生理のしくみ

女性の生理

女性ホルモン(エストロゲン等)は、脳の視床下部が判断し下垂体を通して分泌指令を出します。視床下部は、ホルモンや自律神経を統合してバランスをとる司令部ですが、外部からのストレスにとても弱いです。仕事、人間関係、無理なダイエット、過労、睡眠不足などでダメージを受けバランスを崩します。
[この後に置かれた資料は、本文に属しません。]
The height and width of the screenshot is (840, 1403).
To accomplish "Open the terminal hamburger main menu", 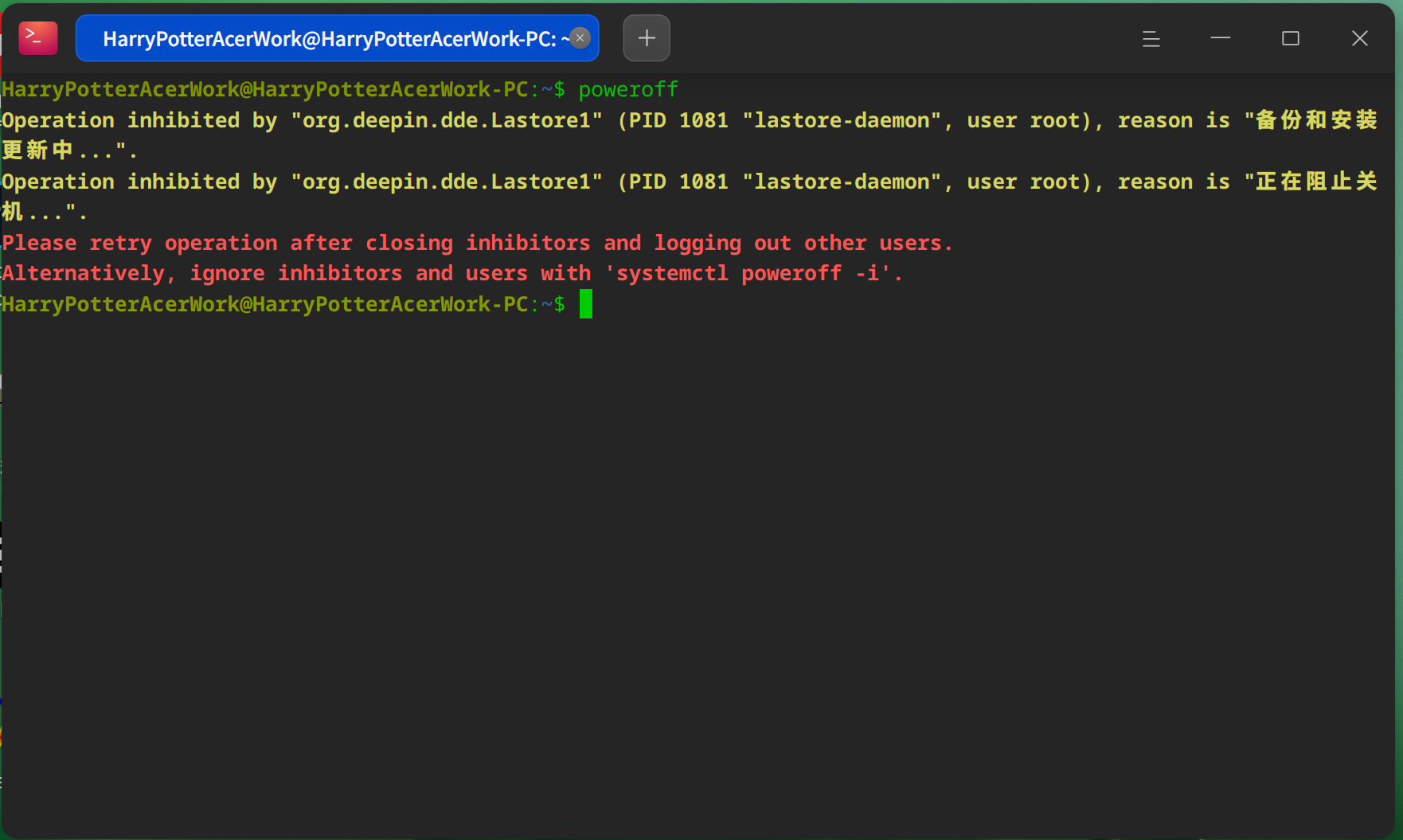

ストレスで視床下部の働きが鈍ると、スムーズに女性ホルモン分泌指令が出せなくなります。指令が無ければ卵巣は女性ホルモンを分泌しません。すると排卵リズムが狂い、生理不順になります。生理不順の女性は、過剰なストレス、生活の不摂生などが無いか点検したほうがいいと思います。

ホルモン補充療法は、自発的ホルモン分泌機能を低下させるから、たまには月経があり排卵する女性は、体調を整え、生活リズムを正し、ストレス解消をまず心がけたほうがいいと思います。

女性の生理(月経)と体調の関係

生理のときに女性は、骨盤が開いて下がり、経血を排泄します。注意深く観察すると、腰のくびれが少なくなりずん胴になって、脚が少し短くなった感じになるのがわかります。後ろから見ると、お尻が少し落ちている感じです。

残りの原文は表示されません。